-- DATASET ROWS --
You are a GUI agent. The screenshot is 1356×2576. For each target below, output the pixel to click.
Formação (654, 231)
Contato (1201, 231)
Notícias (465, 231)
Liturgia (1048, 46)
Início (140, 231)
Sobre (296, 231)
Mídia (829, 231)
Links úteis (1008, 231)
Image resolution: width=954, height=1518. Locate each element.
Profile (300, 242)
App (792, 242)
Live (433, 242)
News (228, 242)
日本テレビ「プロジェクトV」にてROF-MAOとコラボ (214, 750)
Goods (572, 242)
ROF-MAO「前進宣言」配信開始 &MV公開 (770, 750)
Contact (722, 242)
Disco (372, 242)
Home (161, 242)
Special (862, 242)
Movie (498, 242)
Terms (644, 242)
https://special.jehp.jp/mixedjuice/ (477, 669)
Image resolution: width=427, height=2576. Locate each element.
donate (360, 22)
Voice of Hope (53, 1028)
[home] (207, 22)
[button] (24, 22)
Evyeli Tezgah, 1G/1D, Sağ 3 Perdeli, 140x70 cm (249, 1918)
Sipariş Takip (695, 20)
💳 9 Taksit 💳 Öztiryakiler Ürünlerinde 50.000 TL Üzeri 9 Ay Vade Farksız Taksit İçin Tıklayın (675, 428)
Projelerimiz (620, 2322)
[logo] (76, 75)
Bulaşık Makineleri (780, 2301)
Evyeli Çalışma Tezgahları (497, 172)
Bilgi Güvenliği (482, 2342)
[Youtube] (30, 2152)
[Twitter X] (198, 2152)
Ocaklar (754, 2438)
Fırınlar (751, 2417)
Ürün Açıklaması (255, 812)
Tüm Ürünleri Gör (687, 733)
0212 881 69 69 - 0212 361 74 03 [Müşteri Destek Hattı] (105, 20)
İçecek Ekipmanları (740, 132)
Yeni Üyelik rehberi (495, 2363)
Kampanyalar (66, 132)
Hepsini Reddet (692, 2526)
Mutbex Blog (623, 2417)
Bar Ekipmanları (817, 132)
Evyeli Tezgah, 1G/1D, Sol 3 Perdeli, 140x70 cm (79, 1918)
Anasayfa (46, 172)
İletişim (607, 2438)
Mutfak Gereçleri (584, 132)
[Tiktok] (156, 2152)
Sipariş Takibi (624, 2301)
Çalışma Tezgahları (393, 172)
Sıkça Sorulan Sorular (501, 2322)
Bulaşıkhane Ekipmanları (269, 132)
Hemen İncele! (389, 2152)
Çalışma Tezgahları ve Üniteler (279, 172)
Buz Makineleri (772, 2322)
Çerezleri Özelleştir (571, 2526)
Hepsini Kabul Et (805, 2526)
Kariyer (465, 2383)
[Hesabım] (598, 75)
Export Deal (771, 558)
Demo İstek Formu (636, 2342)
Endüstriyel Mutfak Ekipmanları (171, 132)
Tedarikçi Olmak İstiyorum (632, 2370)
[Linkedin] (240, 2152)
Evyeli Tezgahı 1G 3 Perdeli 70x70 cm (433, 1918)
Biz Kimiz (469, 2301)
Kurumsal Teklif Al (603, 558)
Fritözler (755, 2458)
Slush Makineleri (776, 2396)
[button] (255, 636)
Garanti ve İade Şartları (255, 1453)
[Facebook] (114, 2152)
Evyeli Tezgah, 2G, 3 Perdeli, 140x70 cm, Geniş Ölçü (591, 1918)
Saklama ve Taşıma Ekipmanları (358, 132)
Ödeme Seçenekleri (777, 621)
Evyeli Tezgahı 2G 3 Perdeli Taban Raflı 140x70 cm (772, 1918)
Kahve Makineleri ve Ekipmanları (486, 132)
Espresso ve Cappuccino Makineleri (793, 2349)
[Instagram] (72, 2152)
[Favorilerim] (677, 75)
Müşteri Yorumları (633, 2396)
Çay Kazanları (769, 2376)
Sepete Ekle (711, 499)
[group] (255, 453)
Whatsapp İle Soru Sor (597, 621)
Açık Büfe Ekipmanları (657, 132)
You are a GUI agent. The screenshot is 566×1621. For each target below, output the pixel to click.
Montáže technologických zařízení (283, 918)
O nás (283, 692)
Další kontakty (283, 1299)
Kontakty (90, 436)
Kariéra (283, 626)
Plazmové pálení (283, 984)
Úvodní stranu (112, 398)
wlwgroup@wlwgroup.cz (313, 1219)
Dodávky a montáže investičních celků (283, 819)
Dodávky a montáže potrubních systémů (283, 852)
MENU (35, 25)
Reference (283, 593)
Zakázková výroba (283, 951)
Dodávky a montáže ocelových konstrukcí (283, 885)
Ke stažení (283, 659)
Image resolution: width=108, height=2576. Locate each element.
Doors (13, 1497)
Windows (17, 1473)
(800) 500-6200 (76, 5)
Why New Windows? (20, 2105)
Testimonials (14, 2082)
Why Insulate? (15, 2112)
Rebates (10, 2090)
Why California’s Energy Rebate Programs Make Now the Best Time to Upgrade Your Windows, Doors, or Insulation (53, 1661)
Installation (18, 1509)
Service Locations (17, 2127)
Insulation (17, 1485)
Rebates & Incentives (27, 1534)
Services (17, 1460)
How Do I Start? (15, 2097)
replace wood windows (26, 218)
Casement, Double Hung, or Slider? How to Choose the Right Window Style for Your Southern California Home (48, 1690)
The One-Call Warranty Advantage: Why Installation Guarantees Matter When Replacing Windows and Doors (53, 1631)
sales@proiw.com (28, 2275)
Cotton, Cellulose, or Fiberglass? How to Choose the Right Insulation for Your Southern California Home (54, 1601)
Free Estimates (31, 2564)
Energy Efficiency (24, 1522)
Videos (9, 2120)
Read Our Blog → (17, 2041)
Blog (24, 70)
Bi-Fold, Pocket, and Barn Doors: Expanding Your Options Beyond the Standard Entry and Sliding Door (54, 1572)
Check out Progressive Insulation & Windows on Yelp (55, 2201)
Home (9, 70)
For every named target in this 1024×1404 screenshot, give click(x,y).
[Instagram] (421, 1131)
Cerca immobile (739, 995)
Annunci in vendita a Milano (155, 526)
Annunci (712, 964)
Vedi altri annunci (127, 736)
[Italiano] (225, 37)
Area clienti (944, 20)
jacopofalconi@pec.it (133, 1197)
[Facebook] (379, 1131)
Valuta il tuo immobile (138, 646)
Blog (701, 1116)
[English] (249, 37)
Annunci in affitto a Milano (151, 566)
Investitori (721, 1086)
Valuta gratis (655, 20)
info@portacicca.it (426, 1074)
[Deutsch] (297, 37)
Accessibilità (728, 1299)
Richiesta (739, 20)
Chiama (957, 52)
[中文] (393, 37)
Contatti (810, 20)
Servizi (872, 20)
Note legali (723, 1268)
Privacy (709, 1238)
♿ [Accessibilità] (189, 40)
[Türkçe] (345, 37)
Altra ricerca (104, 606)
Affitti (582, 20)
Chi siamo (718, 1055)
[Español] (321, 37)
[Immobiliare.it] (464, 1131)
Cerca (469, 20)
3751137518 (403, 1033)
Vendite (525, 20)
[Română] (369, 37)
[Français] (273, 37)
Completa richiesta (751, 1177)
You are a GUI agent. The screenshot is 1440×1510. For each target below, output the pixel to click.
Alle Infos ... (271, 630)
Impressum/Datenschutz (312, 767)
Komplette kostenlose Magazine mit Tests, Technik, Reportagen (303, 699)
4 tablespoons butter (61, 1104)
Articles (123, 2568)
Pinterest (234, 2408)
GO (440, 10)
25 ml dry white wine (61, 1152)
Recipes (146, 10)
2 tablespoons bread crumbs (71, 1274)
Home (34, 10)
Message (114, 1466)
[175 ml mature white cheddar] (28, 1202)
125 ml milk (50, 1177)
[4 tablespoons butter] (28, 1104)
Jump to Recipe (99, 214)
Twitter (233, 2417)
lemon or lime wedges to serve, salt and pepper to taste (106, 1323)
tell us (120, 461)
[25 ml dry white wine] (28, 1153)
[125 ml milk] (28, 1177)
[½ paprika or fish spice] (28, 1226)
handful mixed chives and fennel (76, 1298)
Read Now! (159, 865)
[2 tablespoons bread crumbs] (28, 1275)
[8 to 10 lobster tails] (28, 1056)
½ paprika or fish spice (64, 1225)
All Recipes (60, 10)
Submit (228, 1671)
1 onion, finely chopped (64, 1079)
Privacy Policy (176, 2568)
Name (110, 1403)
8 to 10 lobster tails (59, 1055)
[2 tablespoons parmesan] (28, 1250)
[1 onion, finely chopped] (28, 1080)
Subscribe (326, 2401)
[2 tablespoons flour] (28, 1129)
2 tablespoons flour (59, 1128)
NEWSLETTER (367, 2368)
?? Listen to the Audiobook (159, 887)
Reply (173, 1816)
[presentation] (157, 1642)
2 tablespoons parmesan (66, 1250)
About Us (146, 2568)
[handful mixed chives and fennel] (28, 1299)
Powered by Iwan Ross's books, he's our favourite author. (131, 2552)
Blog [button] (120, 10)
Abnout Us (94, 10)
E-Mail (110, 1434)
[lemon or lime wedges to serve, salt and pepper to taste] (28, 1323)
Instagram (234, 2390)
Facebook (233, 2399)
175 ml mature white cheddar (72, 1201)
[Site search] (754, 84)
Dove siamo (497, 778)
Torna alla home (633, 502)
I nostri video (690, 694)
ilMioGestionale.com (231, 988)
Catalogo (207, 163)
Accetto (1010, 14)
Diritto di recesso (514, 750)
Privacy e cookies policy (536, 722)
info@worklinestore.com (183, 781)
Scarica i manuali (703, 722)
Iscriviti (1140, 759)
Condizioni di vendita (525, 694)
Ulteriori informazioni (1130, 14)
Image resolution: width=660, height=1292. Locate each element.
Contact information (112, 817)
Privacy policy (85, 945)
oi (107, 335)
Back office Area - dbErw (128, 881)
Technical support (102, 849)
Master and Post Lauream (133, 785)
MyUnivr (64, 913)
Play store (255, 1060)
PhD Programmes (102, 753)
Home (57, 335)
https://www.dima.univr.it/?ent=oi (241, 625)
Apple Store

-- SET PROBLEM --
Determine how many lines of the entries above contain the word "Right", and state only that number.

-- FINISHED EXERCISE --
2